Assignment - Go through the data from its first line and retype each line, stopping once the line containing "Given: Toggle the New booking legend item" has been retyped.

[[ Information shown open ]]

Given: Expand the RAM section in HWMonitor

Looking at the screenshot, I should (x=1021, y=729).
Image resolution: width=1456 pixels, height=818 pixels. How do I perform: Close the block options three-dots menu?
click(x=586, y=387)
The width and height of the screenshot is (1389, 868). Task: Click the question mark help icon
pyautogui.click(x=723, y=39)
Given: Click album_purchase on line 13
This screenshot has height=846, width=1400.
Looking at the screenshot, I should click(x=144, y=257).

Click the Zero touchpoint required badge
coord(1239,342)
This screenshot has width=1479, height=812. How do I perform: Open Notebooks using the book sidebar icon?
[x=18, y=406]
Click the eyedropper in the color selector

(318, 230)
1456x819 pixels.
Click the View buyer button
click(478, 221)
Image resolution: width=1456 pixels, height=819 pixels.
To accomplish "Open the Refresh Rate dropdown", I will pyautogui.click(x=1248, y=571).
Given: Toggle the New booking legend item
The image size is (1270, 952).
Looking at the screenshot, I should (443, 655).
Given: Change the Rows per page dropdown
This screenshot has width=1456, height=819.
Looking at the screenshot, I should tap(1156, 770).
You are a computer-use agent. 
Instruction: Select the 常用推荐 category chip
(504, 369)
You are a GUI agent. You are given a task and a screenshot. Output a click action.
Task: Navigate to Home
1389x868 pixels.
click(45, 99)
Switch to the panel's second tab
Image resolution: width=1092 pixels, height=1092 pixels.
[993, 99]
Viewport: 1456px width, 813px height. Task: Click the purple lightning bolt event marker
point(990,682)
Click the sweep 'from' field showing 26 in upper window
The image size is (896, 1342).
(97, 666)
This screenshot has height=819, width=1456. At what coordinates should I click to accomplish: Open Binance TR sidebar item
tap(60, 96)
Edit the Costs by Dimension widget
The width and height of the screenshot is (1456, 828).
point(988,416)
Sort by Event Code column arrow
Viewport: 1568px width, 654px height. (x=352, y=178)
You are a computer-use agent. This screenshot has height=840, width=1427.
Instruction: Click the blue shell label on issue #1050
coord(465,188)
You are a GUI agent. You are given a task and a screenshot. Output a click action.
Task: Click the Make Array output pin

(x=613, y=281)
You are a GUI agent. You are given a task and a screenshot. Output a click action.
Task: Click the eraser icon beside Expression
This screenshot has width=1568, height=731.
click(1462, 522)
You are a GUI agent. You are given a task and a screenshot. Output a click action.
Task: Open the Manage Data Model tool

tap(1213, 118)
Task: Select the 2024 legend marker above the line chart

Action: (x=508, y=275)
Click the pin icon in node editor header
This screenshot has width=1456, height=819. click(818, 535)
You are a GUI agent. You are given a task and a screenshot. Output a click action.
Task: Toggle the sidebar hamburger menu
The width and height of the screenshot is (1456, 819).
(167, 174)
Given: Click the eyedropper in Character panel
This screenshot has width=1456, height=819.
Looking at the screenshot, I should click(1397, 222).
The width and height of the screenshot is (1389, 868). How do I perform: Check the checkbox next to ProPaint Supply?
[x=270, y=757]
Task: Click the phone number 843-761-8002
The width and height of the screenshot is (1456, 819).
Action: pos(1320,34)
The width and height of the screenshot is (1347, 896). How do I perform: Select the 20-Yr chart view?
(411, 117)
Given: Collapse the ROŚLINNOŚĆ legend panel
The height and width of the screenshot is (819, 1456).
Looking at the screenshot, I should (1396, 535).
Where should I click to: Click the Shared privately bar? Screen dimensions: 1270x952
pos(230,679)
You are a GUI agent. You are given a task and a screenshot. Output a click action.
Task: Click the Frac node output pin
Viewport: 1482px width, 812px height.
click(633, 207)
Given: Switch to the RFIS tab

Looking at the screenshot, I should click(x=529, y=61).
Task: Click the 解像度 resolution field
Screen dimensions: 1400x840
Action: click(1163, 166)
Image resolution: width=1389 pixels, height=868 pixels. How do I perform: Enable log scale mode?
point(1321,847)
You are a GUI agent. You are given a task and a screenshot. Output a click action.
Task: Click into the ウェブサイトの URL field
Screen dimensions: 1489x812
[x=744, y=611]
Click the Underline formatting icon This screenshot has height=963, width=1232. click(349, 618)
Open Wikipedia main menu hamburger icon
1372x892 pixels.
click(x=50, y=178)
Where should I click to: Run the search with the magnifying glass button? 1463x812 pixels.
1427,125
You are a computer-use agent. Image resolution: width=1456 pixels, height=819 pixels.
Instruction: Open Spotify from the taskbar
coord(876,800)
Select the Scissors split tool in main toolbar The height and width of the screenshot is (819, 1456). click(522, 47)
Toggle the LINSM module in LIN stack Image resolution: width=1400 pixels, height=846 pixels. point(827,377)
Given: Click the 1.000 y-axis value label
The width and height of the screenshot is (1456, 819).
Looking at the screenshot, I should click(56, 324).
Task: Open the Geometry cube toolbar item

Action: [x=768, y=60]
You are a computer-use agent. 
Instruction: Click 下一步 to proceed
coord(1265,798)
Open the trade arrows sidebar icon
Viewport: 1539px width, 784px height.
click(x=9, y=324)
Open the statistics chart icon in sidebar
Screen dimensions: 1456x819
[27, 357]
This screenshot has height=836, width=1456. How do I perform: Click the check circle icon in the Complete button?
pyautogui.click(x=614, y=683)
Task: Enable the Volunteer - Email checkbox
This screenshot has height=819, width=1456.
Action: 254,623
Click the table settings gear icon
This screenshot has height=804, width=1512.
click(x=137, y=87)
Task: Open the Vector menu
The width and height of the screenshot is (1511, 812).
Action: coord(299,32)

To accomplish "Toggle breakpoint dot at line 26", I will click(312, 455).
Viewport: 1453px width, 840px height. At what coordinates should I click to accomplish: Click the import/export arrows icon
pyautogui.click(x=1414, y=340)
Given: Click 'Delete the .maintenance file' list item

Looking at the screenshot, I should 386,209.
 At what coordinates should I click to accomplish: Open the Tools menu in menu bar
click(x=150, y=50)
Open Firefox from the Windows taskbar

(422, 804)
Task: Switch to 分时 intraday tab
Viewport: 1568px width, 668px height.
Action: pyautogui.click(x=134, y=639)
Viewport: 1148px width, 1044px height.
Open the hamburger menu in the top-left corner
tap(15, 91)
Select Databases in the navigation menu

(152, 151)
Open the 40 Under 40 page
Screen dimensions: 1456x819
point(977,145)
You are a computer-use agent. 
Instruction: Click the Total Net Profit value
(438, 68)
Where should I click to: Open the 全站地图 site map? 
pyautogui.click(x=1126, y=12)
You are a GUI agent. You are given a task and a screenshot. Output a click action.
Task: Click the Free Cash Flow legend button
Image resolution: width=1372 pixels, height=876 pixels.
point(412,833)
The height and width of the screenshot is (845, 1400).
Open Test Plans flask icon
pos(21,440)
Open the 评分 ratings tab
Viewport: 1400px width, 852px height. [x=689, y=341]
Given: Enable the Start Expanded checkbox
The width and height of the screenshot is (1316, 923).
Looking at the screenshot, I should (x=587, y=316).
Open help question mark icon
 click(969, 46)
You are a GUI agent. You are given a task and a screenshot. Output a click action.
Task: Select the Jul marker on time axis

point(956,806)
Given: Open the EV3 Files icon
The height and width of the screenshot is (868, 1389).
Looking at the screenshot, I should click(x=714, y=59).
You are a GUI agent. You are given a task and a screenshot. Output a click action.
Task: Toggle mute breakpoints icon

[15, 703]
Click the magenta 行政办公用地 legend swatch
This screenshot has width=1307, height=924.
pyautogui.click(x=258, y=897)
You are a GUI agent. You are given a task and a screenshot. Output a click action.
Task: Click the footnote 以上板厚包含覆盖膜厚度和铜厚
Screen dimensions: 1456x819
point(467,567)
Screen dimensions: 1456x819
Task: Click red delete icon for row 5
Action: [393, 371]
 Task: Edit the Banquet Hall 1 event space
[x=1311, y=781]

[[ Information shown closed ]]

Solution for this task -
Given: Expand the RAM section in HWMonitor

Looking at the screenshot, I should (x=1021, y=729).
Image resolution: width=1456 pixels, height=818 pixels. How do I perform: Close the block options three-dots menu?
click(x=586, y=387)
The width and height of the screenshot is (1389, 868). Task: Click the question mark help icon
pyautogui.click(x=723, y=39)
Given: Click album_purchase on line 13
This screenshot has height=846, width=1400.
Looking at the screenshot, I should click(x=144, y=257).

Click the Zero touchpoint required badge
coord(1239,342)
This screenshot has width=1479, height=812. How do I perform: Open Notebooks using the book sidebar icon?
[x=18, y=406]
Click the eyedropper in the color selector

(318, 230)
1456x819 pixels.
Click the View buyer button
click(478, 221)
Image resolution: width=1456 pixels, height=819 pixels.
To accomplish "Open the Refresh Rate dropdown", I will pyautogui.click(x=1248, y=571).
Given: Toggle the New booking legend item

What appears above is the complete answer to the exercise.